We had a few requirements: The sofa had to be comfortable enough for binge-watching (not too soft nor too firm), roomy enough for group hangs, and it had to look good.
Armed with these goals, we set out into the wilds of Manhattan’s furniture showrooms. We felt we’d graduated from Ikea (does anyone, really?), at least for this purchase. But we didn’t want to spend an arm and a leg. I quickly came to terms with the fact that my dream pick—the Mayor Sofa by Arne Jacobsen, recently re-issued by &Tradition—wasn’t going to happen; a $7,299 place to park our butts was hilariously outside our budget. We were willing to spend a seventh of that, max.

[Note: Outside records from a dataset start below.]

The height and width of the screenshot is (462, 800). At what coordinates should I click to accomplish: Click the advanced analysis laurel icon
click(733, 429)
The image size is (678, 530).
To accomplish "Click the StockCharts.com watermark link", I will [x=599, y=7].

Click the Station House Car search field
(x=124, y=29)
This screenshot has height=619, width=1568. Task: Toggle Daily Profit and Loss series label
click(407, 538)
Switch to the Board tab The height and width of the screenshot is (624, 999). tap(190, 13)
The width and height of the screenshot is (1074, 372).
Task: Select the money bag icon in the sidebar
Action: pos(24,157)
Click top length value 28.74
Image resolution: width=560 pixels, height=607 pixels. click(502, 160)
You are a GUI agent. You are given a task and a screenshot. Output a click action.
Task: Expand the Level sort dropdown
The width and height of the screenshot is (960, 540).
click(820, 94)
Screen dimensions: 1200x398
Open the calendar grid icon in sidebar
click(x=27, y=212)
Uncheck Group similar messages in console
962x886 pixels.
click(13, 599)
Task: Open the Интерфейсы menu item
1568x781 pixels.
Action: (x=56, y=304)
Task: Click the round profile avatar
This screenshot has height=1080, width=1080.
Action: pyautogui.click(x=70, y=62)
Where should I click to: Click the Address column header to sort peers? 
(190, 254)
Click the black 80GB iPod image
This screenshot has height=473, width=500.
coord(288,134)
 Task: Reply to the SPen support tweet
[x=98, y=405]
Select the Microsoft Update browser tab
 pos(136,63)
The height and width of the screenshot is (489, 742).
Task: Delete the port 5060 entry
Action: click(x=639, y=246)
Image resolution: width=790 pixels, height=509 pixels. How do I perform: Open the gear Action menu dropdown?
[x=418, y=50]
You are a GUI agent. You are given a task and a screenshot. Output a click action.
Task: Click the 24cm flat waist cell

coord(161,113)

We settled on a sofa from Room & Board’s Murphy line. We felt we’d gamed the system: We snagged a show-floor model, and got a steep discount for our willingness to take home a sofa that had been sat on by Manhattan’s weary shopping hordes. It came in a supple emerald-green velvet upholstery that was, to my surprise, the default color-and-fabric combination. We were triumphant.
It’s almost laughable now, because emerald green velvet sofas are absolutely everywhere—on Pinterest, on Instagram, on the Bachelorette (so I’ve been told)—but at the time we felt very original. Sofas, by and large, come in shades of blue and greige, all too ready to play supporting player to some showy rug’s colorful, charismatic featured actor. Not this sofa. It may be against a wall, but it’s no wallflower.
Aside from my—yes, ridiculous—sense of pride about being ahead of a trend that exploded in 2016, the sofa itself is a real gem. Guests, likely assuming that it’s all good looks but functions like a box of rocks, always note how comfortable the sofa is. It’s supportive without being too firm (you know the type); its curved back and sides, wide stance, and splayed legs are a firm rebuke to the boxy shapes we knew and loved in the ’90s and early aughts. In short, it’s rad—whether on trend or not.
That said, it isn’t quite perfect: Two and a half years in, the cushions are starting to give a bit, especially in the sections we most often occupy. I’m chalking this up to the sofa’s past on the showroom floor—but perhaps it’s R&B’s foam.
Fast-forward three years and—plot twist!—emerald-green is no longer the default for the Murphy sofa, despite the color’s über-trendiness. (Now, you can custom order emerald-green velvet upholstery, but it’ll cost you: A 59-inch sofa with the upholstery du jour costs just shy of $2,100. We paid a little over $1,000 with shipping.)